Dass die beiden zu ihren Hoppalas stehen und sich den Stimmen aus der Community widmen, kommt beim Publikum wohl gut an. Andersherum sieht auch Daniel Meßner in der aktiven Einbindung der Hörerschaft einen zentralen Vorteil des Podcastens: „Die Leute hören uns zu, weil sie das Gefühl haben, dass wir zwei Freunde sind, die sich regelmäßig unterhalten – und sie können dabeisitzen. Ich glaube, dass man so eine Bindung zu dem Podcast hat, ist ein ganz wichtiger Aspekt.“
Inzwischen darf sich die treue GAG-Community aber nicht nur auf die immer mittwochs erscheinenden Podcastfolgen freuen. Im Laufe der vergangenen zehn Jahre hat sich die „Geschichten aus der Geschichten“-Welle nämlich stetig ausgebreitet. So erscheint seit Ende 2019 die gemeinsame Kolumne „Hemmer und Meßner erzählen“ auf spektrum.de. Vor drei Jahren verließen die beiden schließlich sogar die heimischen Gefilde des Internets und brachten „Geschichten aus der Geschichte“ im Rahmen einer Podcast-Tour auf die Bühne. Im Jahr 2023 traten sie mit „Geschichten aus der Geschichte – Eine Reise um die Welt zu außergewöhnlichen Persönlichkeiten, vergessenen Ereignissen und sagenhaften Entdeckungen“ außerdem erstmals als Buchautoren in Erscheinung. Seitdem macht das Historiker-Duo auch als „Vertretungs-Quarks Science Cops“ und Moderatoren in der ARD-Serie „Egostory“ von sich reden.

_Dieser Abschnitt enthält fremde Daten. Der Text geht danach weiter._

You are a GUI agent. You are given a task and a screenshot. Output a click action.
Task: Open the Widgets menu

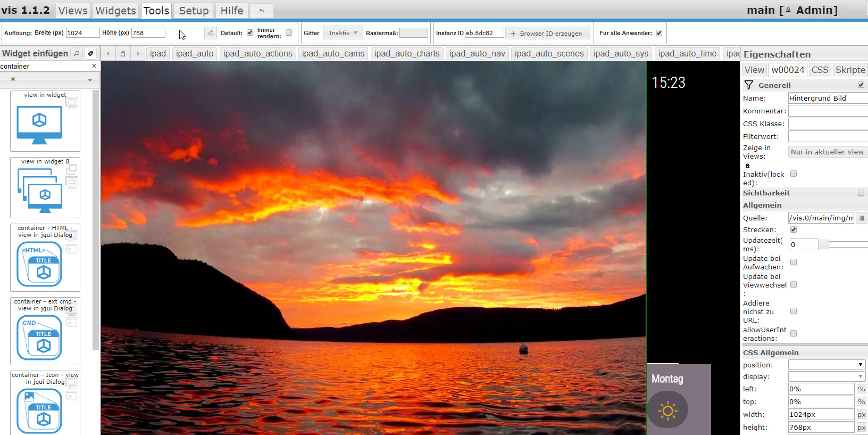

Trotzdem, der Podcast bleibt der Star, wobei man mittlerweile korrekterweise eigentlich von „Podcasts“ sprechen muss. Mit „Plus Ultra“ gaben Richard Hemmer und Daniel Meßner im Dezember 2024 nämlich erstmalig das Zepter aus der Hand, um in Zusammenarbeit mit Studio Bummens die Geschichte vom Weg in den Dreißigjährigen Krieg zu erzählen. Die Idee dazu stammt von Studio-Bummens-Mitgründer und -Executive Producer Jon Handschin. Er überzeugte Richard Hemmer und Daniel Meßner davon, mit Musik, Soundeffekten und Sprechrollen untermalt zu erzählen, wie ein Konflikt zwischen den böhmischen Ständen und dem Kaiser zu einem Flächenbrand mutierte, der halb Europa ins Verderben riss.
Ihrer Vorliebe für kaum Erzähltes blieben die beiden Podcaster dabei treu. „Der Dreißigjährige Krieg ist wirklich ein sehr einschneidendes Ereignis für Europa gewesen. Trotzdem ist er ziemlich unterrepräsentiert, vor allem, wenn man ihn beispielsweise mit dem Zweiten Weltkrieg vergleicht. Der ist uns zeitlich zwar näher, aber eigentlich waren beide Kriege eine riesige Katastrophe“, merkt Richard Hemmer an.
Bei so vielen heißen Eisen im Feuer müssen die beiden Historiker oft ein wenig jonglieren, um terminlich alles unter einen Hut zu bekommen. Irgendwie funktioniert es dann aber doch. „Wir werkeln halt so ein bisschen vor uns hin, und irgendwie entstehen dann all diese Dinge“, schildert Daniel Meßner.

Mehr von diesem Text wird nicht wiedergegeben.